Matheus mostrou que os primeiros experimentos que procuravam entender onde a memória se localizava no cérebro consistia em remover partes do cérebro, cirurgicamente, e ver como isso afetaria o indivíduo. Um caso de grande importância foi o do paciente H.M. (sigla para Henry Gustav Molaison), um menino que foi atropelado por uma bicicleta e teve um traumatismo craniano. Quando adulto, passou a desenvolver epilepsias severas, e os médicos decidiram remover seu hipocampo, o que acarretou em sua cura. Porém, após a remoção, notou-se que o paciente se lembrava de sua infância e de acontecimentos anteriores à cirurgia, mas se tornou incapaz de formar novas memórias. O caso do paciente H.M. foi essencial para que se determinasse o papel do hipocampo na consolidação de novas memórias, e ajudou pesquisadores a descobrir que existe mais de um tipo de memória – memórias de curta e longa duração, e aquelas imediatas; memórias declarativas e não-declarativas.

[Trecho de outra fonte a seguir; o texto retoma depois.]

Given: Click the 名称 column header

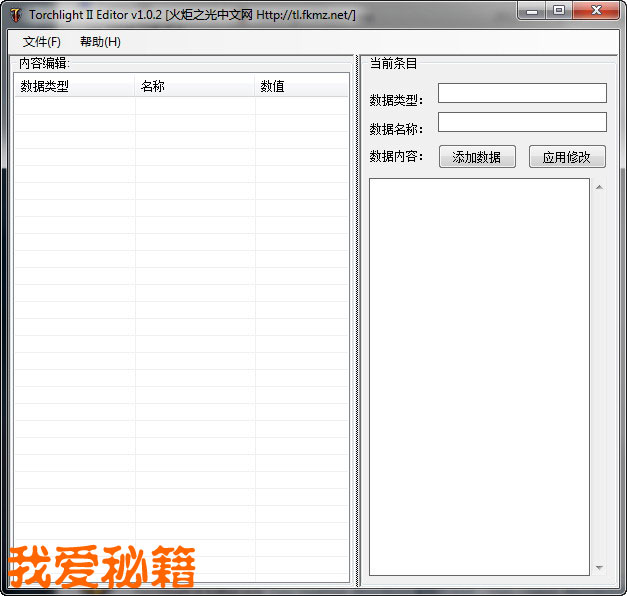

Hoje sabe-se que diversas áreas do cérebro estão envolvidas com a memória, e que memórias recentes são “armazenadas” em uma região (temporal), enquanto memórias mais antigas ficam em outra (lobo frontal). Muito tem sido estudado desde então, como o papel do sono e das emoções na formação das memórias, como a atividade dos neurônios está envolvida com a memória, e tantas outras.

 

Diversas perguntas surgiram ao fim da fala de Matheus. Dentre elas, destaca-se “existem casos de amnésia em que a pessoa, por exemplo, bate a cabeça e esquece de tudo, mas vai se lembrando aos poucos, como isso acontece?”, “a memória está no cérebro ou é uma atividade do cérebro?”, “o que faz com que a memória migre de uma parte do cérebro pra outra?”, “por que algumas pessoas têm mais facilidade para se lembrar das coisas?” e se “o deja vu tem a ver com a memória”.

 

Ao fim de sua palestra, Matheus destacou que é triste que o paciente H.M. tenha contribuído tanto para a neurociência e para nosso entendimento sobre a memória, mas foi incapaz de aprender ou de sequer se lembrar disso. Ao longo de toda sua fala, mostrou como a ciência vai sendo construída aos poucos, com descobertas que vão se acumulando e nos dando um cenário mais amplo de algo tão complexo e impressionante. Uma palestra que encerrou o semestre com chave de ouro, digna de ser registrada e lembrada.